Single-cell profiling unveils the immuno-favorable tumor microenvironment remodeling after successful neoadjuvant therapy for advanced gallbladder cancer.

[BACKGROUND] Neoadjuvant treatment has demonstrated clinical benefits in advanced gallbladder cancer (GBC). However, the overall response rate remains suboptimal, and the underlying mechanisms driving treatment efficacy are not fully understood.
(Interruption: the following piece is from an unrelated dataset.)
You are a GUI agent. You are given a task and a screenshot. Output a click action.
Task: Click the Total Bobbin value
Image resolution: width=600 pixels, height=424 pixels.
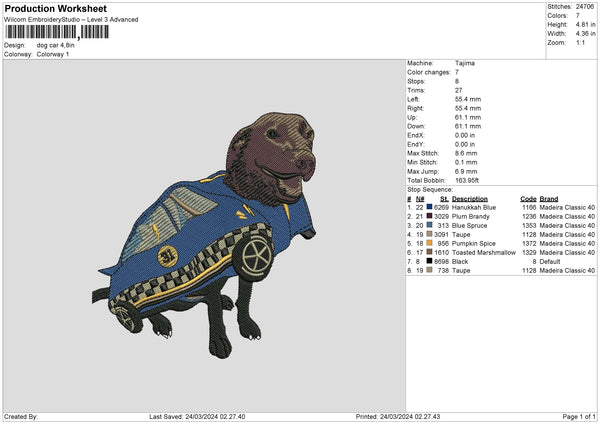[468, 180]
[MATERIALS AND METHODS] This study aimed to evaluate the therapeutic effects of neoadjuvant chemo-immunotherapy (NAT) combining gemcitabine, nab-paclitaxel, and anti-PD-1 immunotherapy in advanced GBC, and to investigate the associated tumor microenvironment (TME) alterations. Single-cell RNA sequencing and multiplex immunohistochemistry were utilized to analyze the cellular composition of the TME in patients who successfully underwent downstaging.

[RESULTS] NAT significantly reshaped the tumor-immune landscape, characterized by an expansion of follicular helper T (Tfh) cells and the formation of tertiary lymphoid structures (TLSs) in 50% of treated tumors. Inflammatory cancer-associated fibroblasts (CAFs) increased and exhibited upregulation of CCL19 and CXCL12 , potentially promoting Tfh cell recruitment and TLS formation. Additionally, NAT led to an expansion of GZMB + cytotoxic CD8 + T cells with an exhausted phenotype in GBC, but not in adjacent normal tissues. The treatment also increased the number and effector functions of natural killer cells while reducing tumor-promoting macrophages and angiogenesis-related CAFs. Furthermore, NAT decreased the cancer stem cell-like subpopulation while increasing a cancer cell subset with enhanced antigen-presenting capacity.

[CONCLUSION] This study suggested the potential efficacy of NAT in advanced GBC and revealed alterations in the TME following treatment. The findings provided insights into the mechanisms underlying NAT responses and offered valuable directions for optimizing therapeutic strategies in GBC.